§ Work task:
Copy exactly the stretch of data below from the line with "[logo] (73, 52)" through the line with "[Hook Screw (Right", including both of those lines.

[Data section]

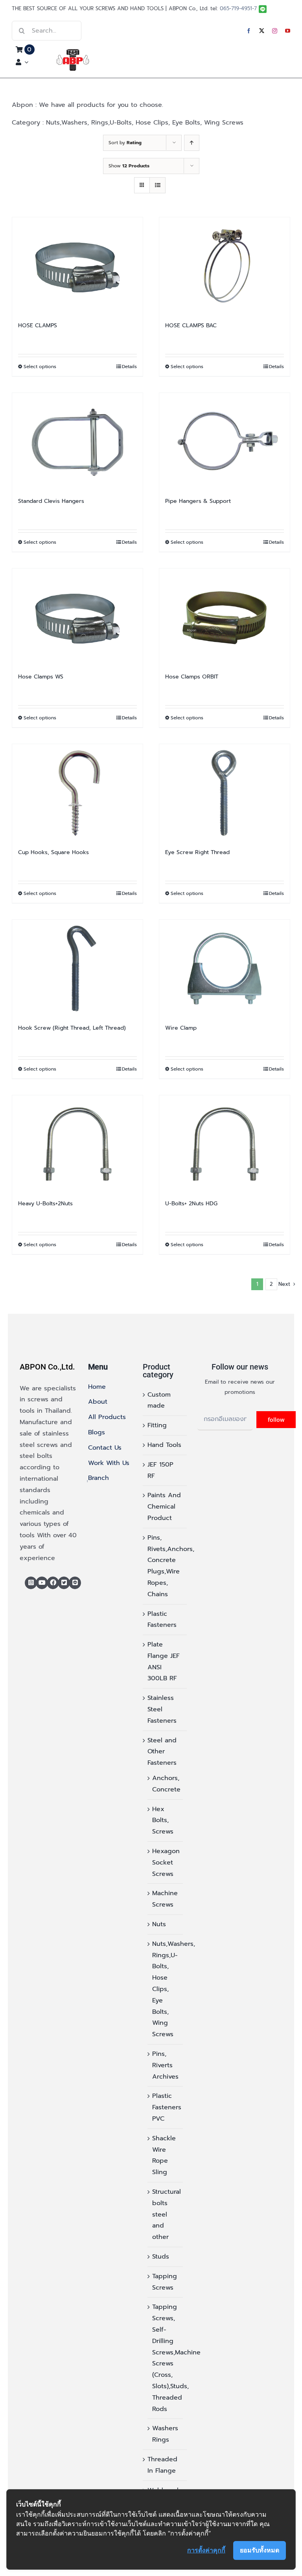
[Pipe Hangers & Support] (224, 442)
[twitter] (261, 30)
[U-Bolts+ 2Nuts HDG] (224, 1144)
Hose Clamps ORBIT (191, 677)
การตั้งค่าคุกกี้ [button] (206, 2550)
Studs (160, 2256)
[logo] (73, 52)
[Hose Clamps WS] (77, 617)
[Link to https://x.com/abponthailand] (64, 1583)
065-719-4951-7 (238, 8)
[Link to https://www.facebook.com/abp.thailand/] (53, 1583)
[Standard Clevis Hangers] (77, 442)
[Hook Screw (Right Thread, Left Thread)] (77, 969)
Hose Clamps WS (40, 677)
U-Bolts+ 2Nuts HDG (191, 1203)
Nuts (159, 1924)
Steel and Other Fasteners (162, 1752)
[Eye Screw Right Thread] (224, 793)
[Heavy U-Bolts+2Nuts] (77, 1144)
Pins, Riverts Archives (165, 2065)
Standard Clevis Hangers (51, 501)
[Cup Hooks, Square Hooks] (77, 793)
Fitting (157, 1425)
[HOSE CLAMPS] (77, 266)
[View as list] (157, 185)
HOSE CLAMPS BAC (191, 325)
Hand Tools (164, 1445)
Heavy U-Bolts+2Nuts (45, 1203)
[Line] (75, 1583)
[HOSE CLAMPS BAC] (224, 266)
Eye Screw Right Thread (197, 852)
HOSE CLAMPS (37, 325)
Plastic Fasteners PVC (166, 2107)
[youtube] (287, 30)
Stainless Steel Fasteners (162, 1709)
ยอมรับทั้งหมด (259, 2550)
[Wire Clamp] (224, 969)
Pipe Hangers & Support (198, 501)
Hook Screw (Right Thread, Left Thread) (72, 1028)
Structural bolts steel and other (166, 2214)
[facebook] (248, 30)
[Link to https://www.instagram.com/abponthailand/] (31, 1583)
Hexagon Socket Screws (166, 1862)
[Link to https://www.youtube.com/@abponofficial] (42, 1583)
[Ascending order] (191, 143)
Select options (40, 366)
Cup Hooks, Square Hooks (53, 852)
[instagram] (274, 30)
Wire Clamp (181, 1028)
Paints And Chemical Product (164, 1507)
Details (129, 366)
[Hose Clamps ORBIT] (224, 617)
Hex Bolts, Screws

[/Data section]

§ Solution for this task:
[logo] (73, 52)
[Hose Clamps WS] (77, 617)
[Link to https://x.com/abponthailand] (64, 1583)
065-719-4951-7 (238, 8)
[Link to https://www.facebook.com/abp.thailand/] (53, 1583)
[Standard Clevis Hangers] (77, 442)
[Hook Screw (Right Thread, Left Thread)] (77, 969)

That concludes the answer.